Draco gave a small, tired, rueful smile. "We might have, once," he murmured, closed his eyes, and went limp in Harry's arms.
Harry brushed ice-white hair out of his mouth, tucked Draco closer against him, and soared toward the Cornish coast.
The safehouse was small and isolated, in an easily defensible area with a cliff at its back and flat fields for a mile around; Harry passed over it twice in the dark before it caught his eye. Not bothering to try to maneuver either himself or Draco off the broom, he spelled the door open and flew inside, locking it securely behind him. He was in a small sitting room, and he'd take the time to get his bearings later but the pertinent thing at the moment was that there was no bed and he was exhausted. Lighting his wand, he spotted a hallway and veered down it. There was one bedroom, relatively large, containing a four-poster bed that didn't have acres of room but would at least fit two people comfortably. With a sigh of relief, Harry flew into the bedroom and levitated Draco onto the bed.
Draco stirred and blinked his eyes open as Harry lit a fire in the fireplace with a wave of his wand. "Cornwall?" he asked blearily.

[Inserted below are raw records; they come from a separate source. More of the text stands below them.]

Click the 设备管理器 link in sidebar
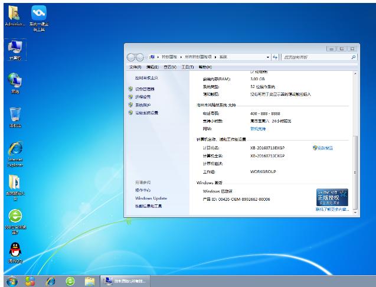 (145, 89)

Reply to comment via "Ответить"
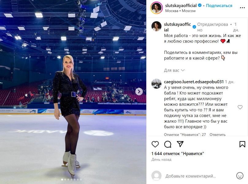click(217, 135)
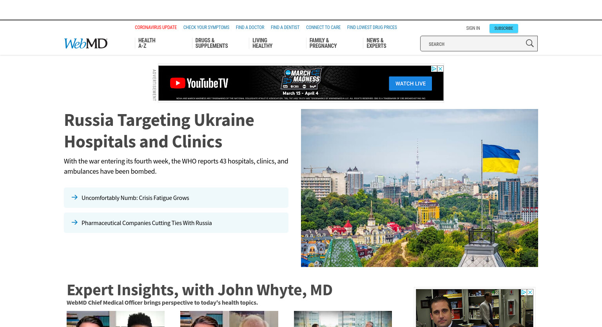Click the Subscribe button

[504, 28]
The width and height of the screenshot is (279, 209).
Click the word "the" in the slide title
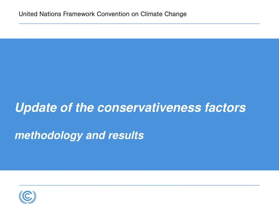(85, 108)
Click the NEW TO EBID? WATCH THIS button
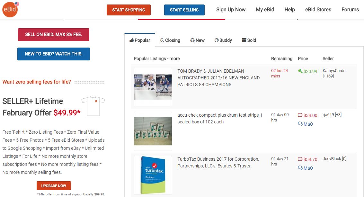 [x=54, y=54]
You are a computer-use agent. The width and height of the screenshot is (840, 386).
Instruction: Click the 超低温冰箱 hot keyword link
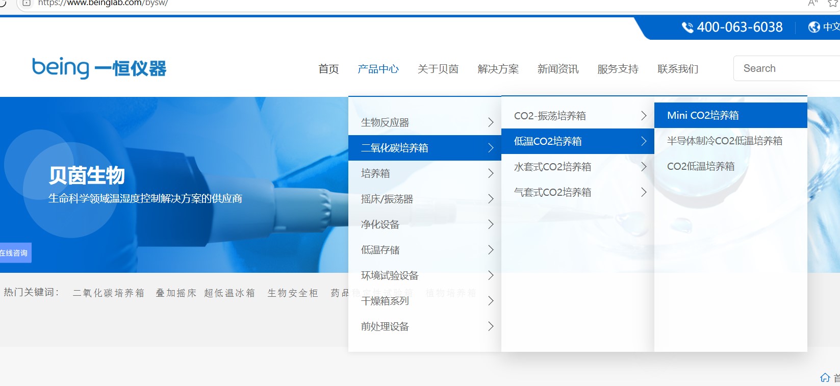coord(230,293)
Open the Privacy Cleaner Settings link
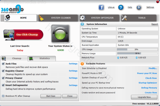The height and width of the screenshot is (106, 160). [73, 78]
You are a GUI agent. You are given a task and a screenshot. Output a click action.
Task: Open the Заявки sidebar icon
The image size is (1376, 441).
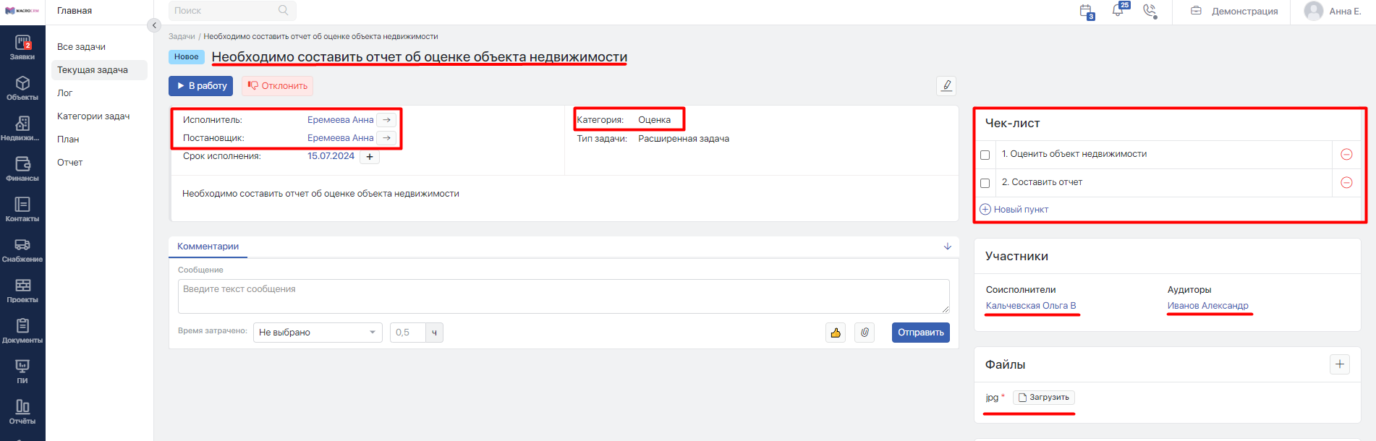pos(22,48)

Harry set his broom down in the corner, dropped his glasses onto the bedside table, and kicked off his shoes. "Cornwall," he confirmed. "Budge over, there's only one bedroom and I'm too bloody tired to find a couch."
Draco eased over a little and Harry collapsed onto the bed as softly as he could, trying not to jostle the mattress. "How do you feel?" he yawned, thinking vaguely that very few pillows in his life had ever felt so good.
"Like I've been sat on by a giant," Draco answered. "I'm afraid I'm not in any shape to hand over the customary reward for a rescue."
Harry forced a laugh. "Just as well. Pansy might have something to say about that, anyway."
"Mm, yes, she'd say 'My God, Draco, a sodding Gryffindor, do you not have an ounce of House pride?'"
It was, Harry thought, incredibly unfair of Draco to be doing this when Harry was too tired to tell if he was flirting or snarking. He wouldn't put either past Draco even in the condition he was in. "She said I have to be Slytherin now anyway," he muttered into the pillow.
"She said what?"
"Mm. Said I couldn't be a Gryffindor anymore."
"Did she say why?"
Harry's eyes blinked sleepily open, and before he realized what he was doing he had reached across the short distance between them and put his fingertips over Draco's mouth. "Draco. Go to sleep."
For a long moment Draco only watched him, looking a little stunned. Then he nodded, and Harry pulled his hand back, fingers tingling with the remembered softness of Draco's lips. He could hear the ocean outside, waves crashing against cliffs; and there was something he needed to tell Draco about that, something to do with the way that Draco's robes were as silky and cool as the moonlit sky against his fingertips, but he was too drowsy to remember what it was.
Draco was there, safe and beside him, and Harry slept.
Come the first light of dawn, Remus stood outside the Headmaster's office and watched the staircase descend obediently. Not as a rule a morning person, he was too tense and hyperaware to be groggy; in thirty-six hours the full moon was going to rise, and then they'd see how well Severus' new potion worked. He just hoped he could manage to get everything done that needed to be done in that time, before the aftereffects of the transformation put him out of commission for a few days.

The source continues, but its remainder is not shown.